▶ [Screenshot grounding data]:
* * * * * * * * *
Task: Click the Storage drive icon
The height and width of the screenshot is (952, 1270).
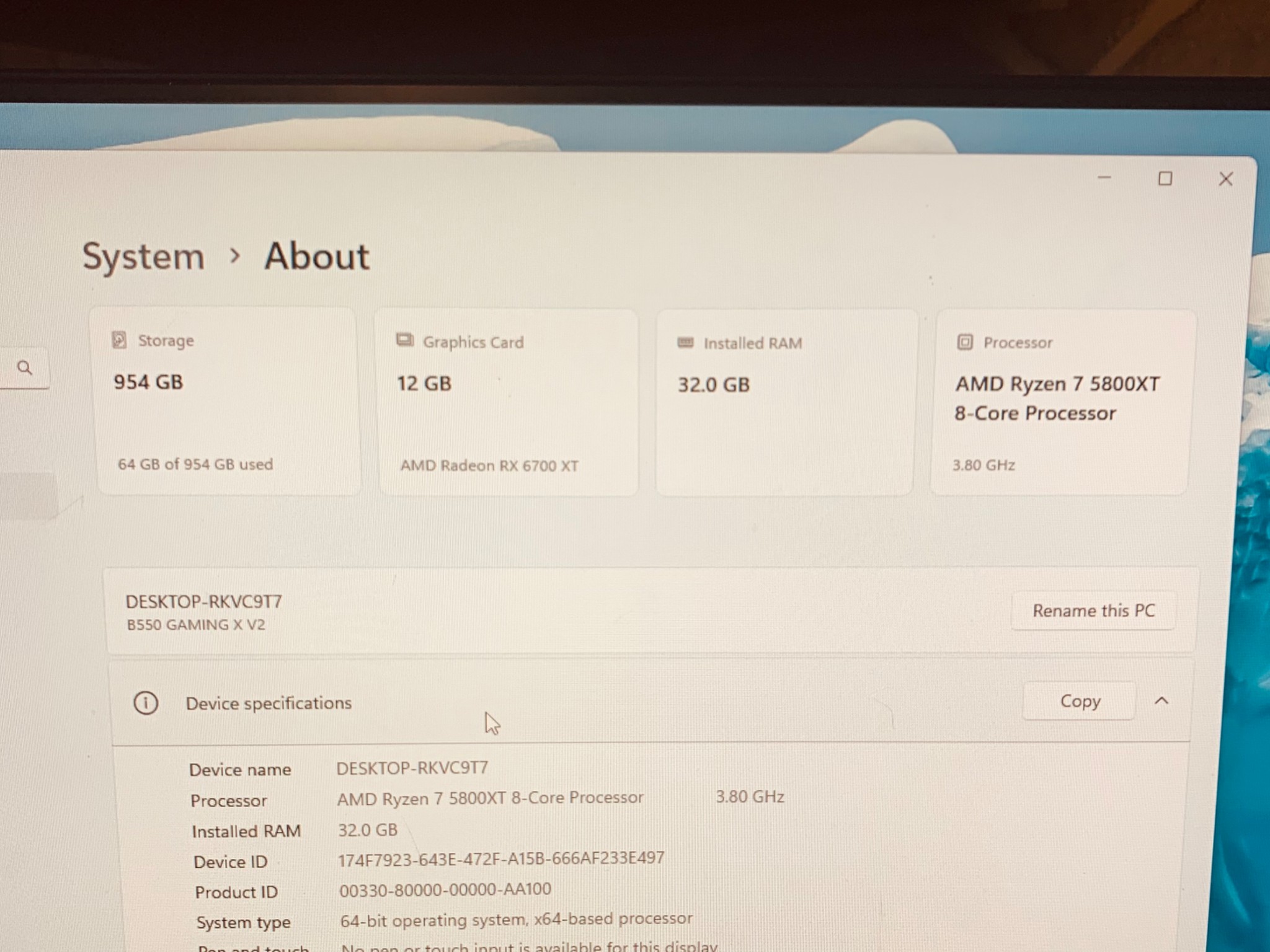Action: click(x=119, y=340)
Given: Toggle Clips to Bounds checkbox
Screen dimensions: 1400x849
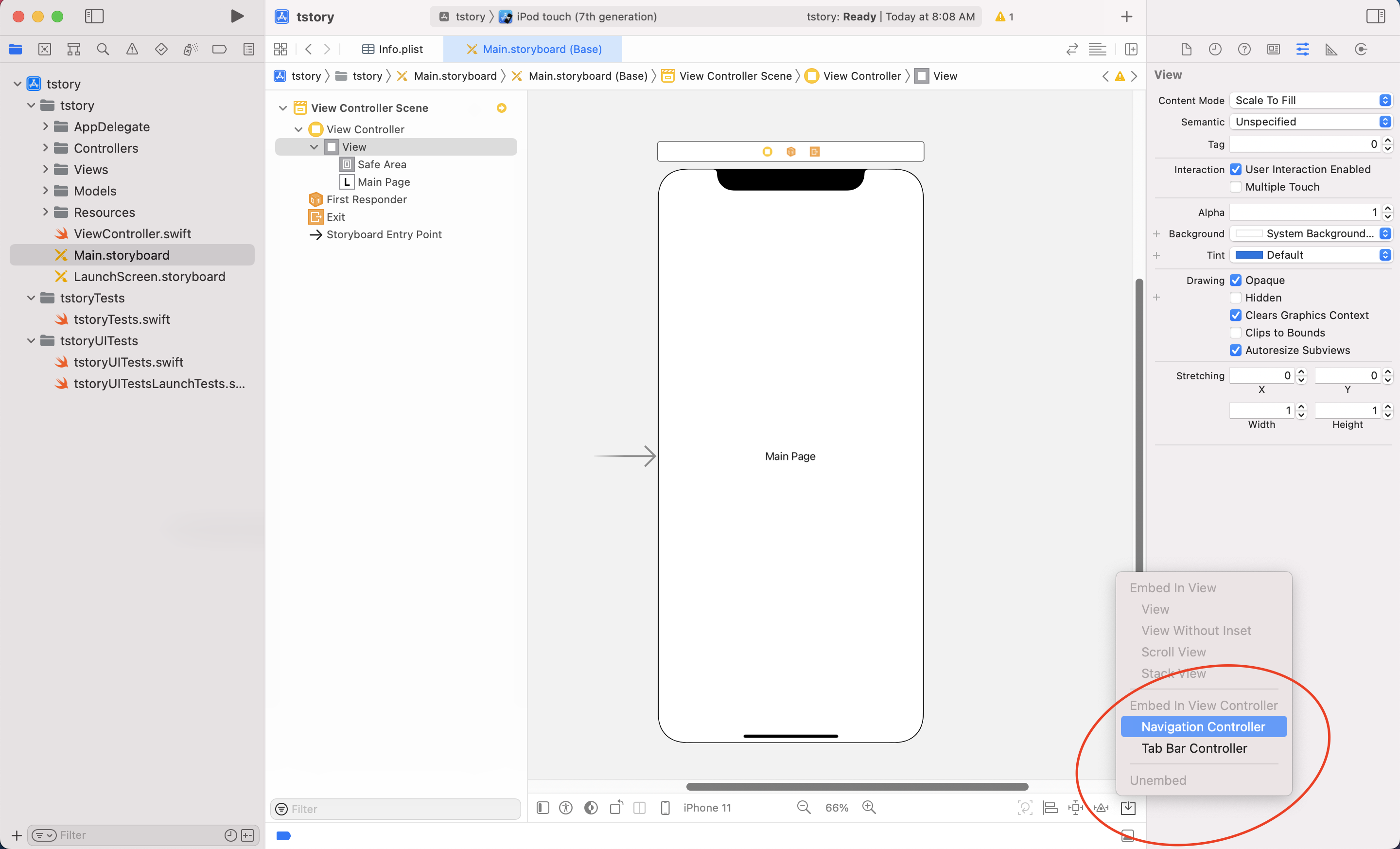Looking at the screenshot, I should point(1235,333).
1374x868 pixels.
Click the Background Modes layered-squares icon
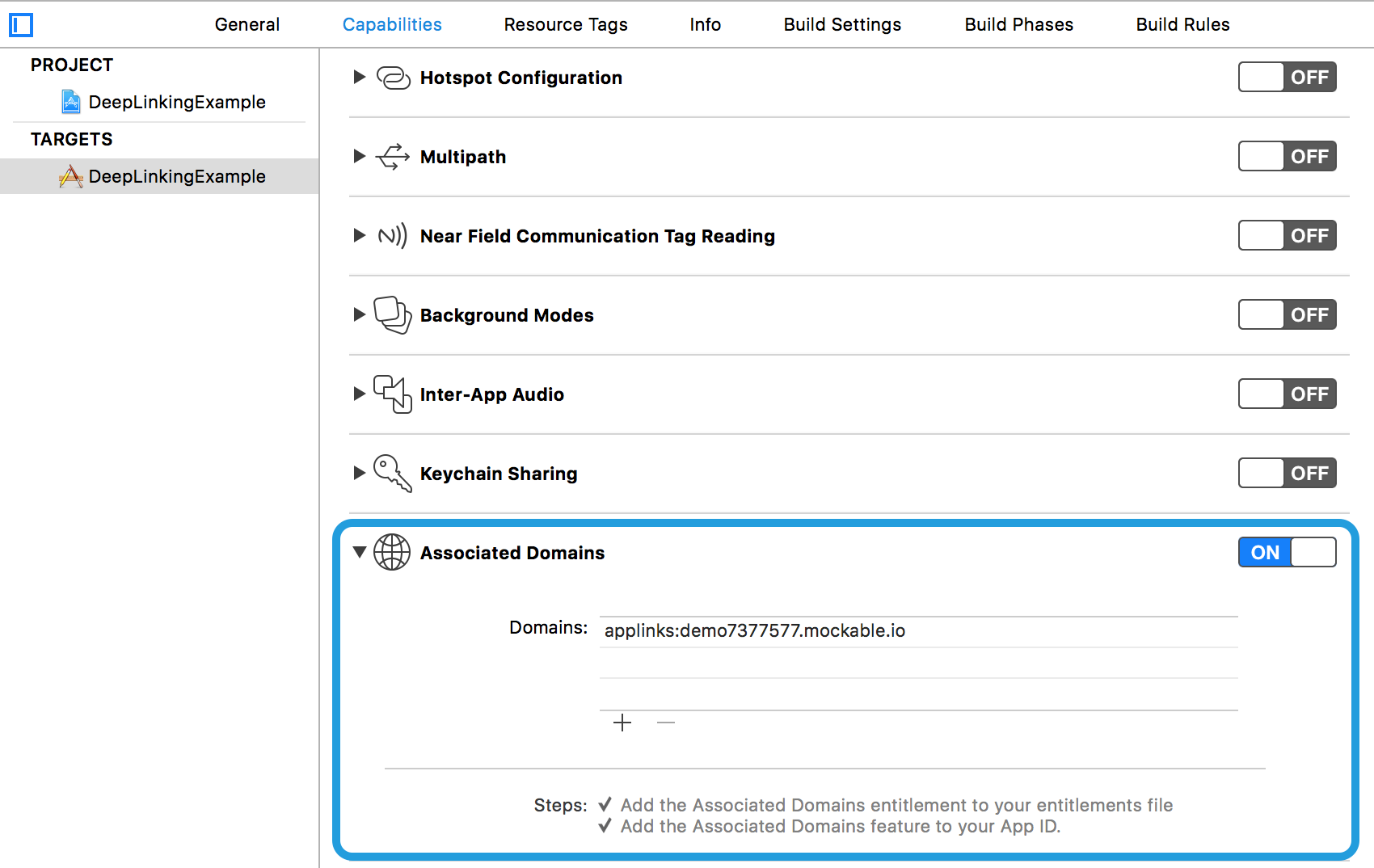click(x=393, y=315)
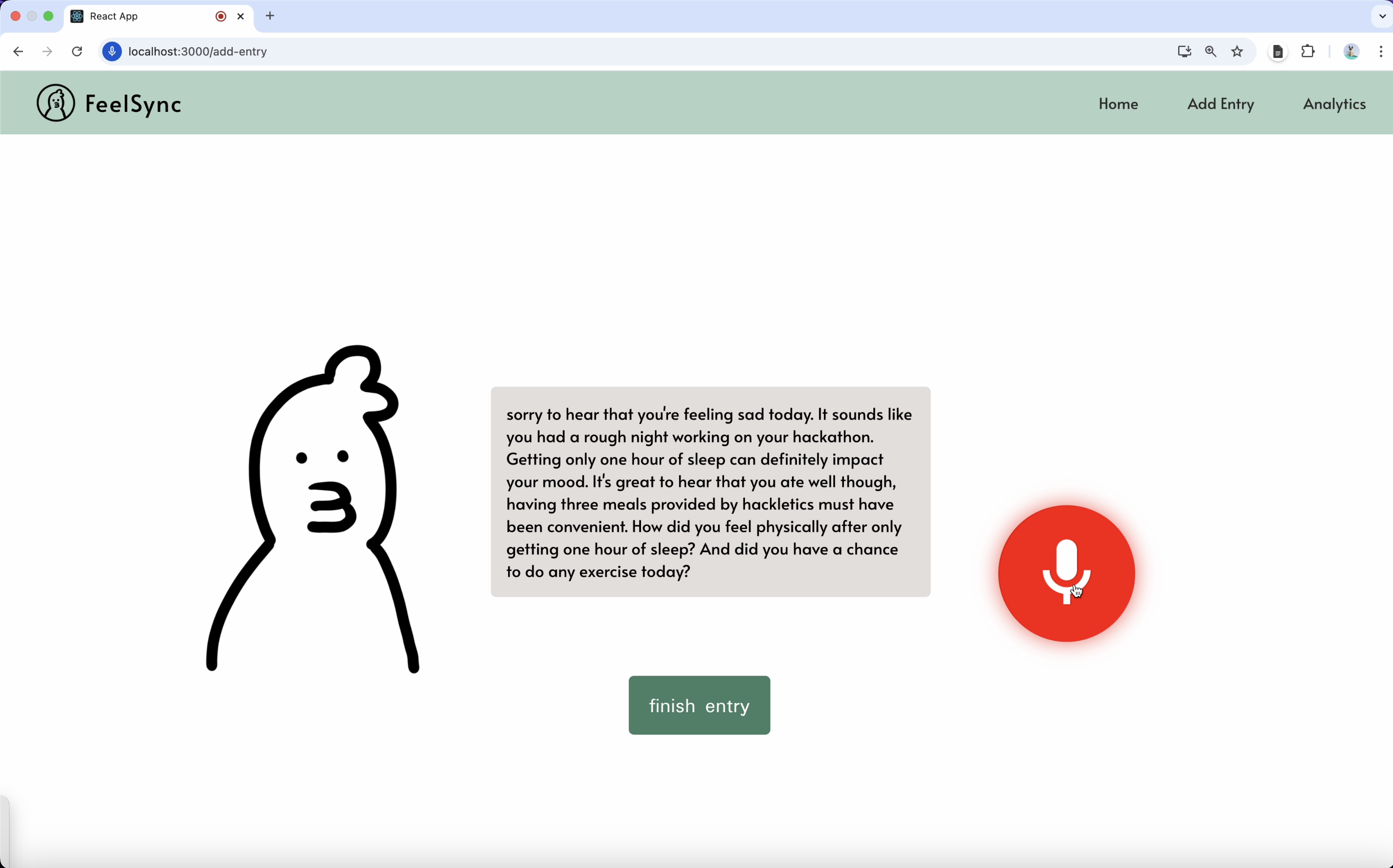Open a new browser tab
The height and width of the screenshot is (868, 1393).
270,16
* * * * * * * * *
Leaving out the pictures, print exactly and only the lines from the one containing "Screen dimensions: 1400x849" through the last line of the records.

▶ [SOLUTION BELOW]:
Screen dimensions: 1400x849
Looking at the screenshot, I should point(1235,333).
1374x868 pixels.
Click the Background Modes layered-squares icon
click(x=393, y=315)
Open a new browser tab
The height and width of the screenshot is (868, 1393).
270,16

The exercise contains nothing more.